Unlike books authored by World War II veterans/POWs and renowned journalists who mainly highlighted the contribution and sacrifices of the Allied Forces, Revisiting the Death Railway: The Survivors’ Accounts provides more space for the Asian workers, especially those from Malaya then; as narrated by survivors/eye-witnesses of the Siam-Burma Death Railway during interviews with the author (2005-2013). This book also focuses on the intense trauma and hardship experienced by the general populace as a result of the Japanese invasion of Malaya and the communist insurgency thereafter as related by two prominent personages who had worked for the Japanese railway administration then.
The content of this book not only shed more light on the dreadful events during railway construction but also the unhygienic living conditions, food shortage, serious illnesses and brutal treatment of Asian workers by the captors that led to the daily deaths of workers in almost all the 70 odd camps and work sites. The information on events that transpired more than seven decades ago will certainly create greater interest, better understanding and awareness among the present generation, especially the next-of-kin of victims and those with ingrained passion for history to appreciate the relentless contribution and sacrifice by the unsung heroes who deserve to be revered in the annals of history.
Little is known among the newer generation of the suffering of the previous generations during the Japanese occupation of Malaya from 1941 to 1945. Focusing on the appalling conditions experienced by the survivors who were brought to work on the hellish Siam-Burma railway construction, infamously known as the Death Railway, Sasidaran has investigated and brought to the fore the long-term effects of the event on their socioeconomic status and psychological state. As a historian, what especially attracts me is the oral history technique employed, predominantly through interviews with some of the survivors involved with the Japanese occupiers during the railway construction. Admittedly, oral history is a little-used historical methodology that has increasingly become dormant, if not forgotten, in Malaysian history writing in recent years. The author’s attempt to utilize it in this work is, therefore, commendable.
The author’s primary purpose in taking up this work of historical value is mainly driven by his desire to instill awareness among the public of the unfortunate situation into which Asian laborers, particularly from Malaya, were dragged by the Japanese Imperialists. The enormity of the Thai-Burma railway project made it necessary for the Imperial army to forcibly conscript a huge workforce for the construction, consisting of some 62,000 prisoners of war (POWs) and more than 200,000 Asian civilians from Thailand, Burma, Malaya, French Indochina, and the Indonesian archipelago. The construction brought much pain and suffering to both the POWs and the civilians.

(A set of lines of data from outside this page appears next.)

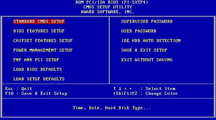Image resolution: width=216 pixels, height=120 pixels.
Task: Click the Time, Date, Hard Disk Type description
Action: pyautogui.click(x=112, y=108)
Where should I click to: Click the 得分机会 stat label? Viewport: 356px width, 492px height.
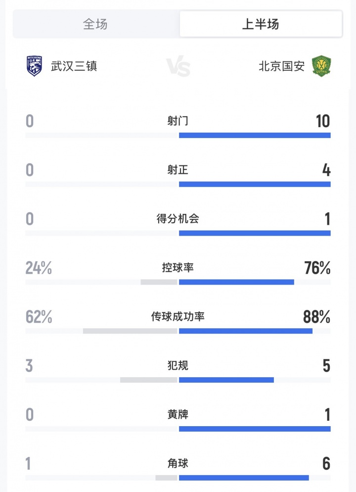pyautogui.click(x=178, y=219)
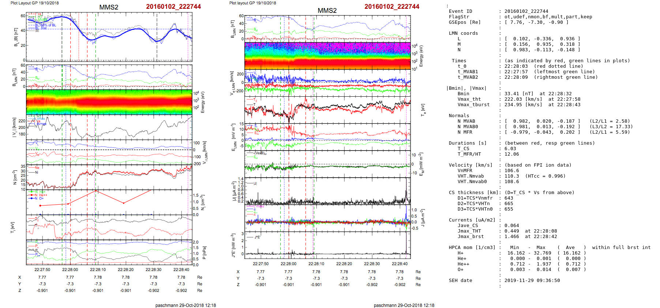Click the 22:28:10 time tick on left plot
This screenshot has height=308, width=660.
coord(98,270)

The death toll was incredibly high, estimated to be in the tens of thousands. Even so, there has been little acknowledgment given to the Asians, especially those from Malaya, although they formed a great proportion of the workforce. Many died as a result of strenuous labor, malnutrition, and ill-treatment by the Japanese, as the author reminds us of the survivors’ narration of these disturbing facts. He has also been able to capture their plight through first-hand accounts gathered from interviews. The author’s work is, in this regard, a tribute to their painful sacrifice and a remembrance of their tragic past. Readers would be moved by the stories contained in this work.
The author’s emotional connection to the subject is visible throughout the book. The reason is that the author was old enough to witness the coming of the Japanese to the country and the subsequent forcible labor conscription. He also witnessed his own father being recruited for the Death Railway construction and the saddening condition of his father upon his return to the country. All these have made it not merely task but also a responsibility on his part to call attention to the horrific episode of the railway construction and unspeakable torture the survivors suffered.